I needed this. Not as a luxury. As an enabling necessity.

Where this goes

The current debate locks at the wrong level. Is AI replacing engineers or producing slop is a question about the artifact. The question that decides who’s still in the room two years from now is about the practice: when production stops being the bottleneck, what is a senior engineer actually for?

The answer the work has been pointing me at: the senior engineer is the one who holds the system in their head, refuses what doesn’t fit, decides what the next thing should be, and knows — with the kind of conviction you can’t fake — when an output is wrong even if it compiles. That’s a more interesting job than the one I was hired to do ten years ago. It’s also a much harder one to bluff.

For organizations the implication is specific. The teams intact in two years won’t be the ones whose senior people refused the tools, and they won’t be the ones whose junior people produced volume without supervision. They’ll be the ones that took the judgment work seriously enough to make it the actual job — explicitly, with structure, on purpose.

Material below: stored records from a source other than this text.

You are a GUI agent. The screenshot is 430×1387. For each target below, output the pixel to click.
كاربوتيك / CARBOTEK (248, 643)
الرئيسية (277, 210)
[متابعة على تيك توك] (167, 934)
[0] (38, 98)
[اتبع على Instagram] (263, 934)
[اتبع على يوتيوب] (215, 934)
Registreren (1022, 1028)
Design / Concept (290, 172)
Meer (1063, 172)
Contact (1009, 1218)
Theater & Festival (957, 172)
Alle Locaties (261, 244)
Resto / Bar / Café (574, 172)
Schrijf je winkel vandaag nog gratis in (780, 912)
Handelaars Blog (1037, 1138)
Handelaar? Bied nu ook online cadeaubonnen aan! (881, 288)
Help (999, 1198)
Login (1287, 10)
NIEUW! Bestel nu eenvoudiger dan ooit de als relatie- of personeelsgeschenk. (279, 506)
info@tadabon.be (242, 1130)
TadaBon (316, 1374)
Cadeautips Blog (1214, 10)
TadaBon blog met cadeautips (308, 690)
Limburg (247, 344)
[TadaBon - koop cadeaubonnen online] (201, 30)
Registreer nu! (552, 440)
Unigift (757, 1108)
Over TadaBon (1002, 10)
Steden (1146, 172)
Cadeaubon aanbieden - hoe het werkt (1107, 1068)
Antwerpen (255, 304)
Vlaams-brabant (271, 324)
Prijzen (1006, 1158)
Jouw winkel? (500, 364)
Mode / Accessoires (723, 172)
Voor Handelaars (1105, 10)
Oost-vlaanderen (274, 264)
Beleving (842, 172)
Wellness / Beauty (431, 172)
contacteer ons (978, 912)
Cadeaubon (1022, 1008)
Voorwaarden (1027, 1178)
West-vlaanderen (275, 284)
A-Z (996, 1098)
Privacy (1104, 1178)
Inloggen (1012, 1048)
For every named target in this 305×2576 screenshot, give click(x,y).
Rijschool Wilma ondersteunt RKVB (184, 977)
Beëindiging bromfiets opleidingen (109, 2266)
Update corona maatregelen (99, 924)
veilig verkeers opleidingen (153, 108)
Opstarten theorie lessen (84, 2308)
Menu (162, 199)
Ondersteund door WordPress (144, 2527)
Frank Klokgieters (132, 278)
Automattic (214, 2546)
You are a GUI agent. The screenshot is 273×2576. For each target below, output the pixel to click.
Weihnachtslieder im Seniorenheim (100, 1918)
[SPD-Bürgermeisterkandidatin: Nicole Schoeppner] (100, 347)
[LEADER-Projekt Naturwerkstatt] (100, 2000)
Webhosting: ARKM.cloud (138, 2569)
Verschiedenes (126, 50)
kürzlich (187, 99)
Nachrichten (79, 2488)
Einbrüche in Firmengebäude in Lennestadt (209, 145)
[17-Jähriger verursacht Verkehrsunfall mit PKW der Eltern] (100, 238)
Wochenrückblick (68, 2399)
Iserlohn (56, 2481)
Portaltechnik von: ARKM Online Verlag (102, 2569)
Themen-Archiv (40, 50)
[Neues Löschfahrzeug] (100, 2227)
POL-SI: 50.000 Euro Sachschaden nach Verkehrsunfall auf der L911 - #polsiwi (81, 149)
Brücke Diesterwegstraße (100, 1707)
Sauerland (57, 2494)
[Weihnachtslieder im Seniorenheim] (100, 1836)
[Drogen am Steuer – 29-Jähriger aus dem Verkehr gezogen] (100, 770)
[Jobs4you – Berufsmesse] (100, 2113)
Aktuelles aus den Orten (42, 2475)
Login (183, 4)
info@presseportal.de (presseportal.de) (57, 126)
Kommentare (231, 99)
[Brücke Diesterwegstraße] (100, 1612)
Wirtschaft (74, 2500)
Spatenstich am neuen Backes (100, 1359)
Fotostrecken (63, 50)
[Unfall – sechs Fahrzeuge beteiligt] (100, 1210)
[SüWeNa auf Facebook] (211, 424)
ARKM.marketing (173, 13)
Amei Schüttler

That’s the part I want to keep working on. It’s also why I think the current accusation — you, AI user, are the problem — is misdirected. The accusation aims at the production layer, which is about to be settled. The thing that won’t settle itself, the thing that’s going to determine who builds reliable software in 2028, is whether we knew how to grow the judgment that the production layer requires. I’d rather we started arguing about that one.

That’s the shape of work I’m describing — one specific configuration in 2026, the one where what was in your head finally gets to leave. Everything else is downstream.